Fragmento:
Primero fue la abuela. Una mujer de 76 que se movía con dificultad por las secuelas de un ACV reciente. El cuchillo de cocina, dentado y con las caries del uso, cortó sin resistencia la carne magra, los tendones cansados, las venas obturadas. Después siguió la hija, una nena de 6 asfixiada con un cable, tirada sobre el cuerpo de la abuela; dos bultos puestos a un costado para despejar el camino. La tercera se defendió: tenía tajos en las manos, un golpe de puño en la cara y un tajo abierto a degüello por el que se escurrieron los 15 años que alcanzó a vivir.

El asesino contó la secuencia con detalles, dicen las crónicas del día. El secreto de sumario cubre pudorosamente la enumeración. Pero la secuencia basta para hilvanar el crescendo del miedo, la consistencia gelatinosa de la sangre, la duda de los vecinos que optaron por llamar al 911 cuando escucharon los gritos. ¿Qué decían esos gritos?

Datos almacenados:
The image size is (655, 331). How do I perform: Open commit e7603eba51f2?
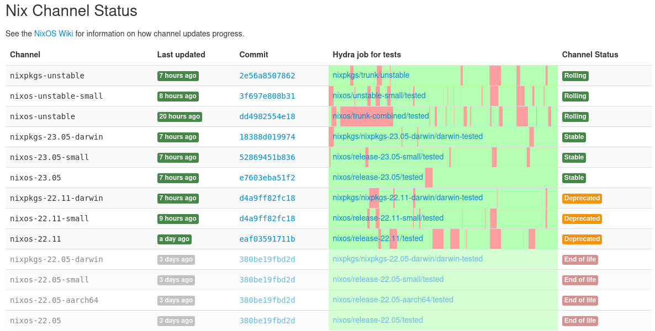coord(267,178)
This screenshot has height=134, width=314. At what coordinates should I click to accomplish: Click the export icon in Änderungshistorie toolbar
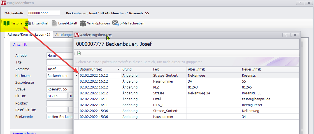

Tareas:
(a) Según el fragmento, ¿con qué fin quedaron la abuela y la niña puestas a un costado? Explíquelo en una a tres oraciones.
(b) Conteste con datos del fragmento, una respuesta por línea:
(i) ¿Qué edad tenía la abuela?
(ii) ¿Con qué asfixiaron a la niña de 6 años?
(iii) ¿A qué número llamaron los vecinos al escuchar los gritos?
(c) Prosiga el texto sobre el triple crimen a partir de su última oración.
El material no interviene en esto.

Respuestas esperadas:
(a) Los cuerpos de la abuela y de la niña de 6 años quedaron a un costado como dos bultos para despejar el camino.

(b)
(i) 76 años.
(ii) Con un cable.
(iii) Al 911.

(c)
La estadística de las víctimas de la violencia machista dio un pequeño salto esta semana. Así se puede explicar eso de “muere casi una mujer por día”. En uno mueren tres, en otros, pocos, todas sobrevivimos.

El asesino dijo en su confesión que tenía problemas psicológicos, tal vez con la asesoría gratuita que brinda la televisión y vuelve cotidiana una expresión técnica como “emoción violenta”. Tal vez porque en algún eco de su memoria el bisbís de algunos supuestos lo alentaba a ponerse del lado de las víctimas o al menos de los que no tienen opciones: su mujer se había ido con su hijo, no quería hablar con él, lo había denunciado. Y los celos ciegan, los machos tienen que defender su orgullo; ellas son todas iguales, todas putas.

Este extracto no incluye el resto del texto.